Johansson (2011) in "Hail the impossible: p-values, evidence, and likelihood" (here is also link to the journal) states that lower $p$-values are often considered as stronger evidence against the null. Johansson implies that people would consider evidence against the null to be stronger if their statistical test outputted a $p$-value of $0.01$, than if their statistical test outputted a $p$-value of $0.45$. Johansson lists four reasons why the $p$-value cannot be used as evidence against the null:

1. $p$ is uniformly distributed under the null hypothesis and can therefore never indicate evidence for the null.
2. $p$ is conditioned solely on the null hypothesis and is therefore unsuited to quantify evidence, because evidence is always
   relative in the sense of being evidence for or against a hypothesis
   relative to another hypothesis.
3. $p$ designates probability of obtaining evidence (given the null), rather than strength of evidence.
4. $p$ depends on unobserved data and subjective intentions and therefore implies, given the evidential interpretation, that the
   evidential strength of observed data depends on things that did not
   happen and subjective intentions.

Unfortunately I cannot get an intuitive understanding from Johansson's article. To me a $p$-value of $0.01$ indicates there is less chance the null is true, than a $p$-value of $0.45$. Why are lower $p$-values not stronger evidence against null?

Answer 1

My personal appraisal of his arguments:

1. Here he talks about using $p$ as evidence for the Null, whereas his thesis is that $p$ can't be used as evidence against the Null. So, I think this argument is largely irrelevant.
2. I think this is a misunderstanding. Fisherian $p$ testing follows strongly in the idea of Popper's Critical Rationalism that states you cannot support a theory but only criticize it. So in that sense there only is a single hypothesis (the Null) and you simply check if your data are in accordance with it.
3. I disagree here. It depends on the test statistic but $p$ is usually a transformation of an effect size that speaks against the Null. So the higher the effect, the lower the p value---all other things equal. Of course, for different data sets or hypotheses this is no longer valid.
4. I am not sure I completely understand this statement, but from what I can gather this is less a problem of $p$ as of people using it wrongly. $p$ was intended to have the long-run frequency interpretation and that is a feature not a bug. But you can't blame $p$ for people taking a single $p$ value as proof for their hypothesis or people publishing only $p<.05$.
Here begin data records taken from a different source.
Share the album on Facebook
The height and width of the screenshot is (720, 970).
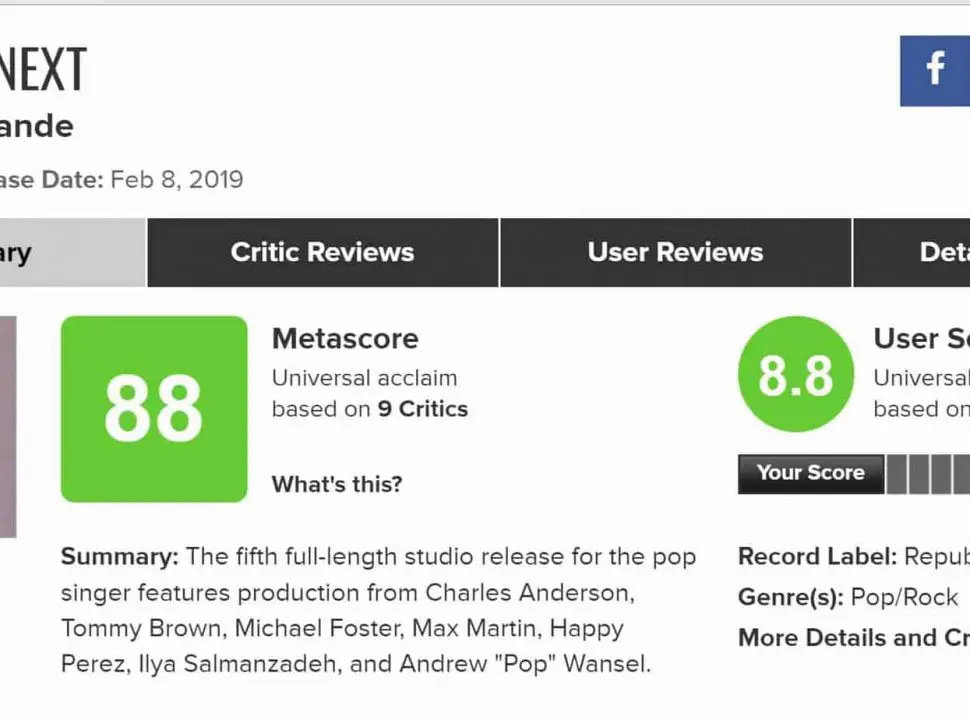[936, 70]
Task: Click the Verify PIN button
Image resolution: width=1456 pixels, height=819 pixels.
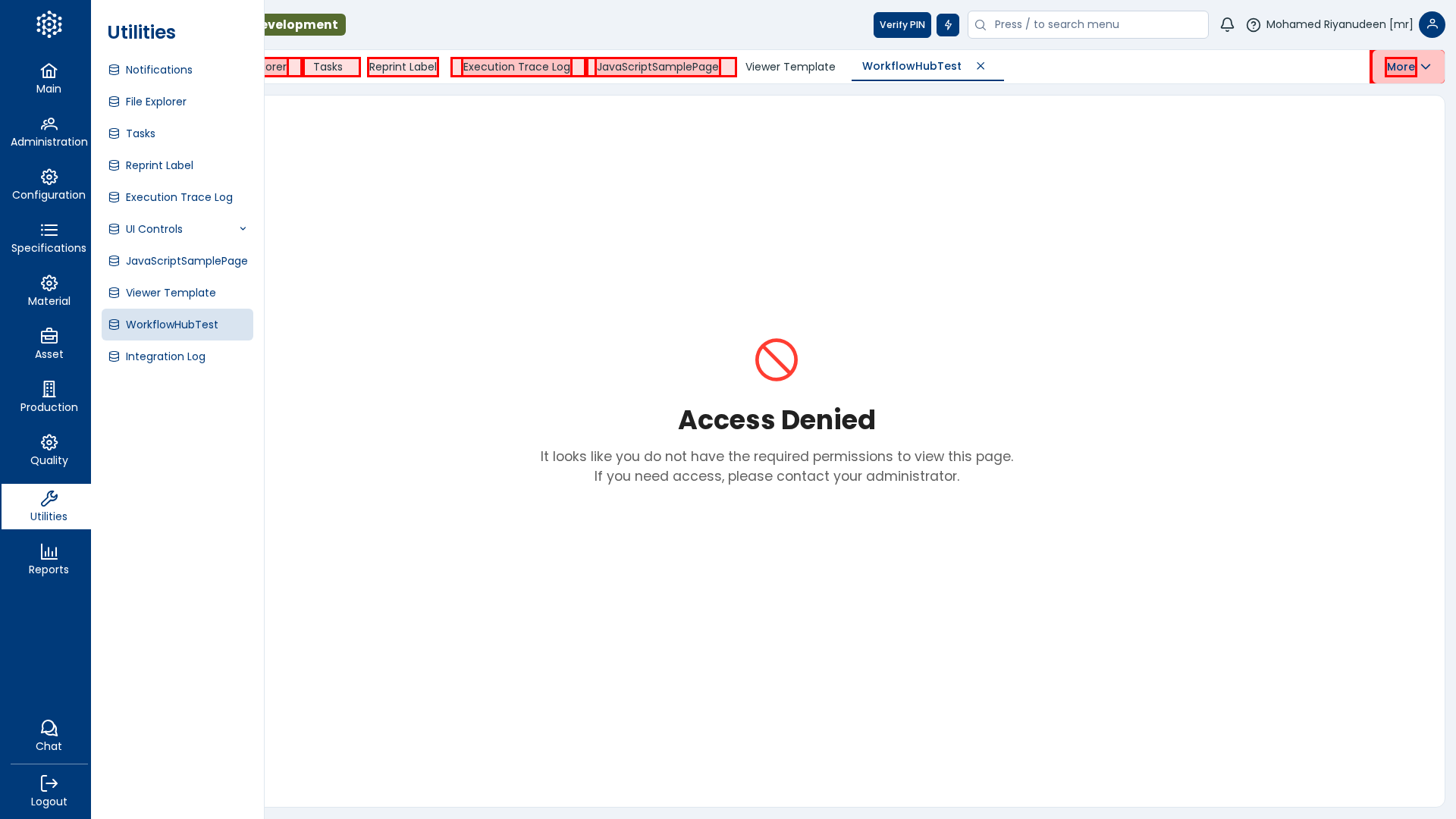Action: point(902,25)
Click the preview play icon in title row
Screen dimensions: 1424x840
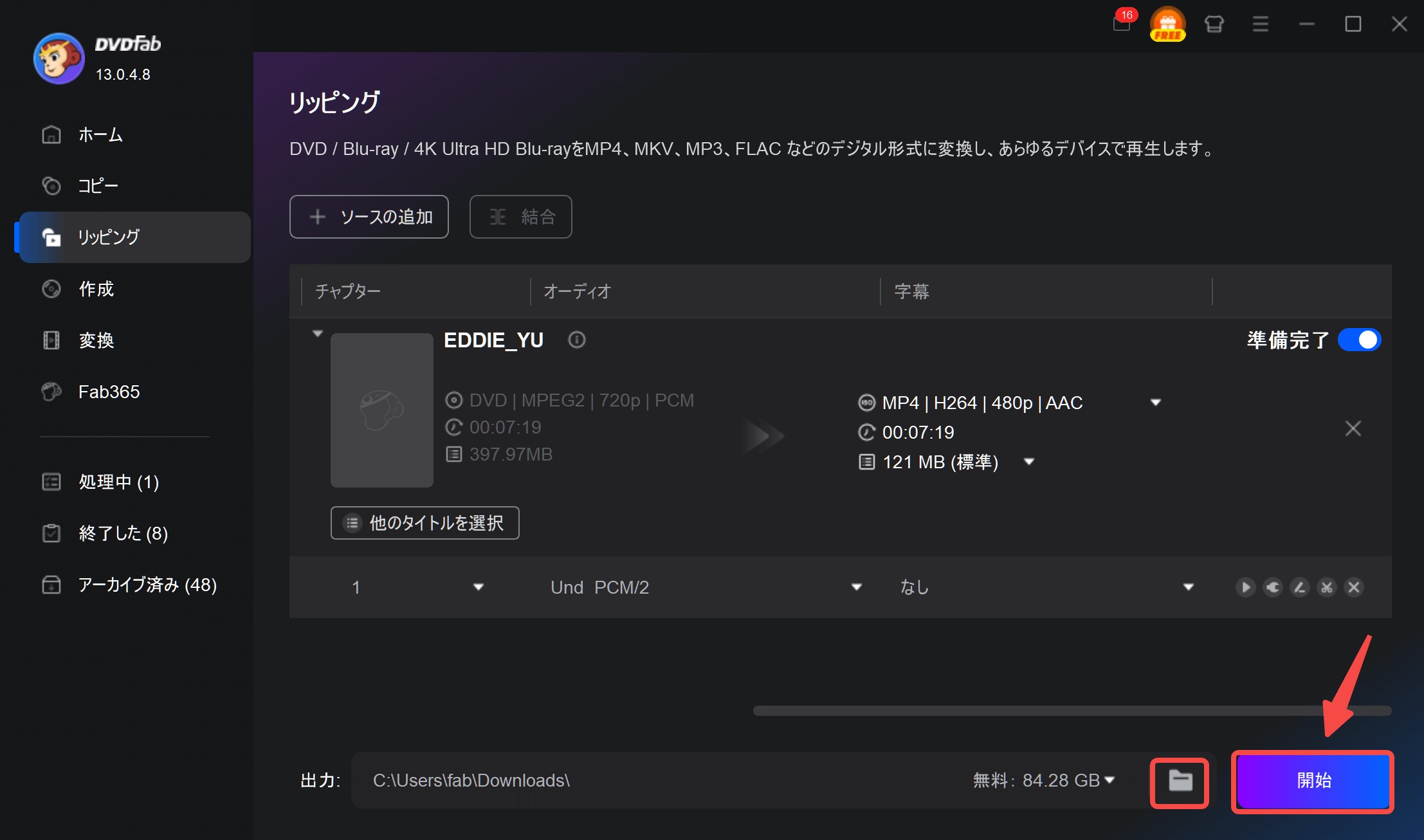click(1245, 587)

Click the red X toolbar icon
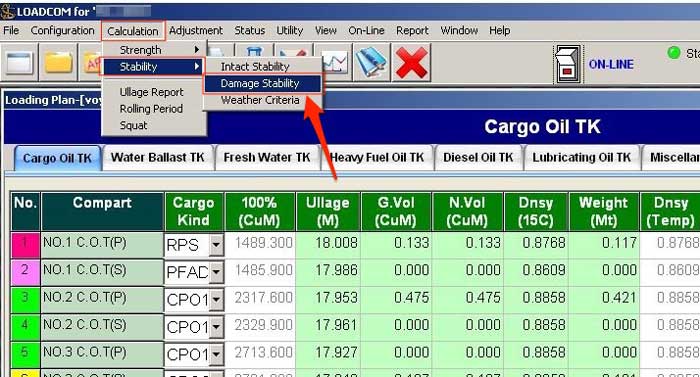click(411, 63)
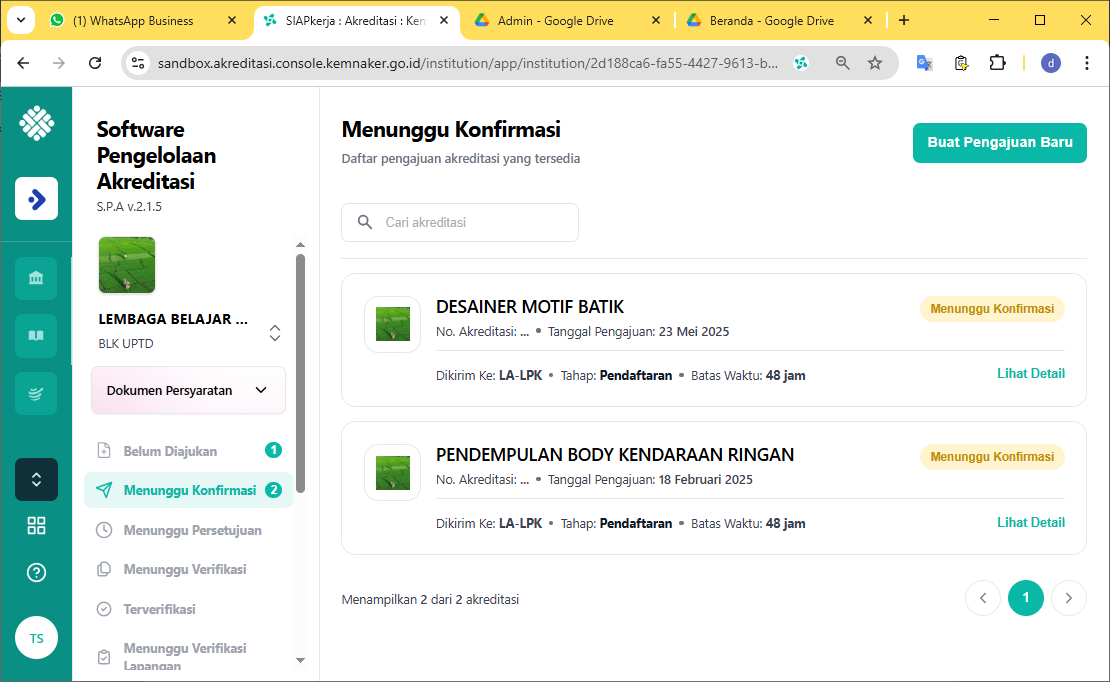Open the institution switcher next to LEMBAGA BELAJAR

275,333
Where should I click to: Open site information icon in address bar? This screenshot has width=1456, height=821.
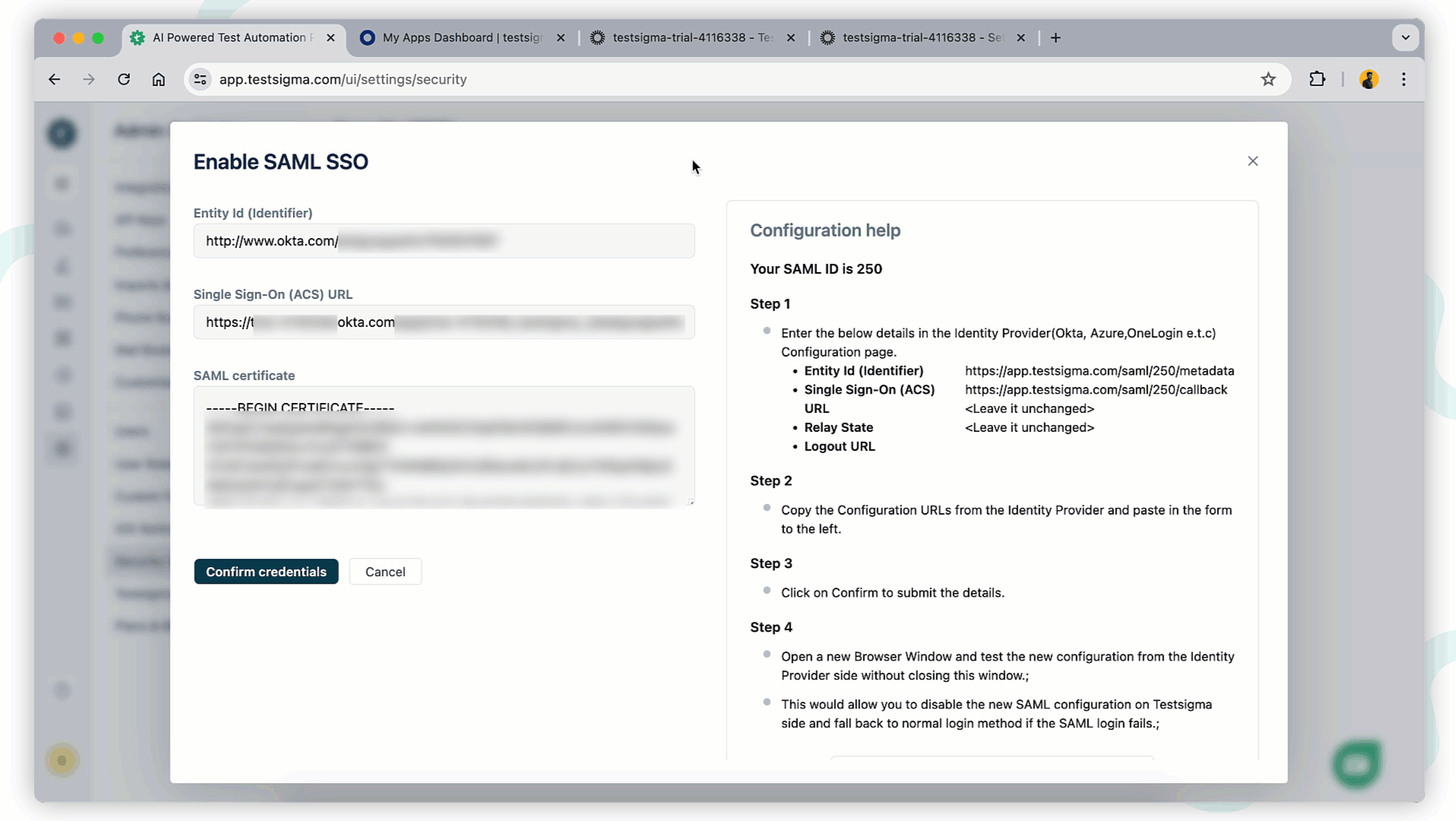pyautogui.click(x=200, y=79)
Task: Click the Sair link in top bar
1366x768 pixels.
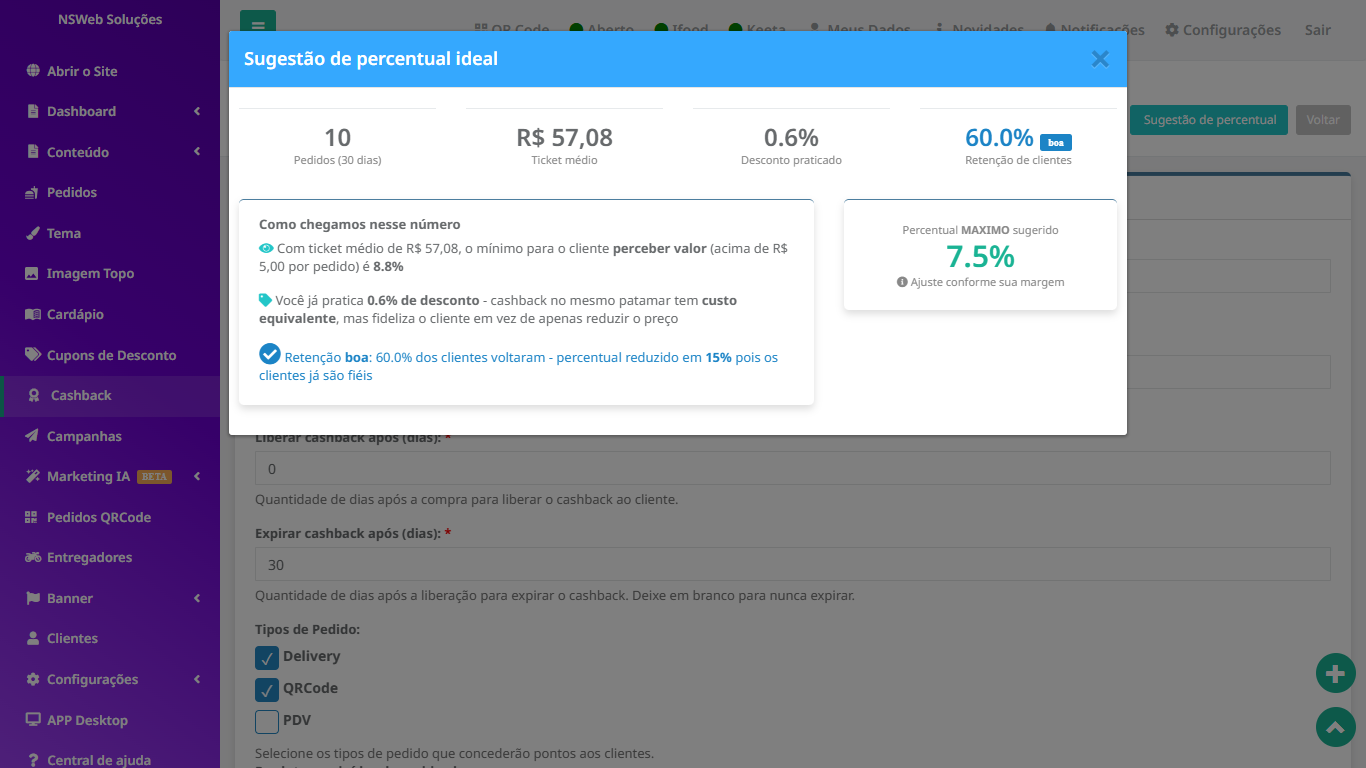Action: (1317, 30)
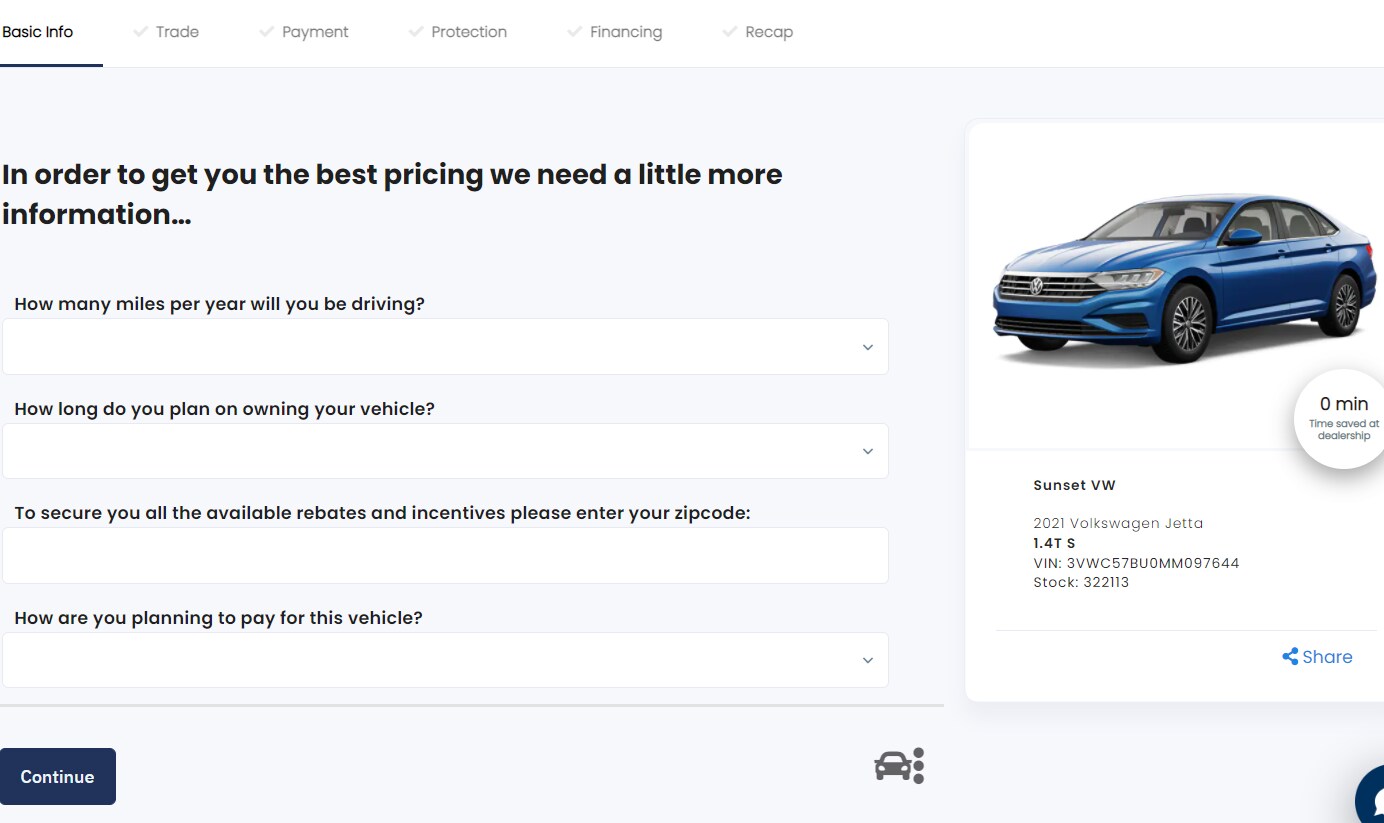Viewport: 1384px width, 823px height.
Task: Click the checkmark icon next to Payment
Action: pos(266,32)
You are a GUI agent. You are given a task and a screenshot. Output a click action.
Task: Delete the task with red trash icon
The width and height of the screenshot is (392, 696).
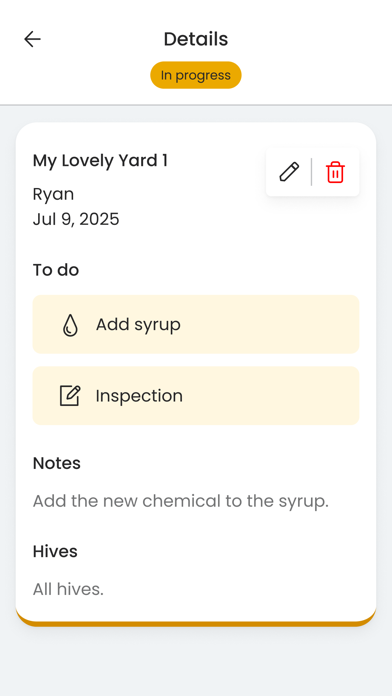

His suggestion of using the likelihood ratio as a measure of evidence is in my opinion a good one (but here the idea of a Bayes factor is more general), but in the context in which he brings it is a bit peculiar: First he leaves the grounds of Fisherian testing where there is no alternative hypothesis to calculate the likelihood ratio from. But $p$ as evidence against the Null is Fisherian. Hence he confounds Fisher and Neyman-Pearson. Second, most test statistics that we use are (functions of) the likelihood ratio and in that case $p$ is a transformation of the likelihood ratio. As Cosma Shalizi puts it:

among all tests of a given size $s$ , the one with the smallest miss probability, or highest power, has the form "say 'signal' if $q(x)/p(x) > t(s)$, otherwise say 'noise'," and that the threshold $t$ varies inversely with $s$. The quantity $q(x)/p(x)$ is the likelihood ratio; the Neyman-Pearson lemma says that to maximize power, we should say "signal" if it is sufficiently more likely than noise.

Here $q(x)$ is the density under state "signal" and $p(x)$ the density under state "noise". The measure for "sufficiently likely" would here be $P(q(X)/p(x) > t_{obs} \mid H_0)$ which is $p$. Note that in correct Neyman-Pearson testing $t_{obs}$ is substituted by a fixed $t(s)$ such that $P(q(X)/p(x) > t(s) \mid H_0)=\alpha$.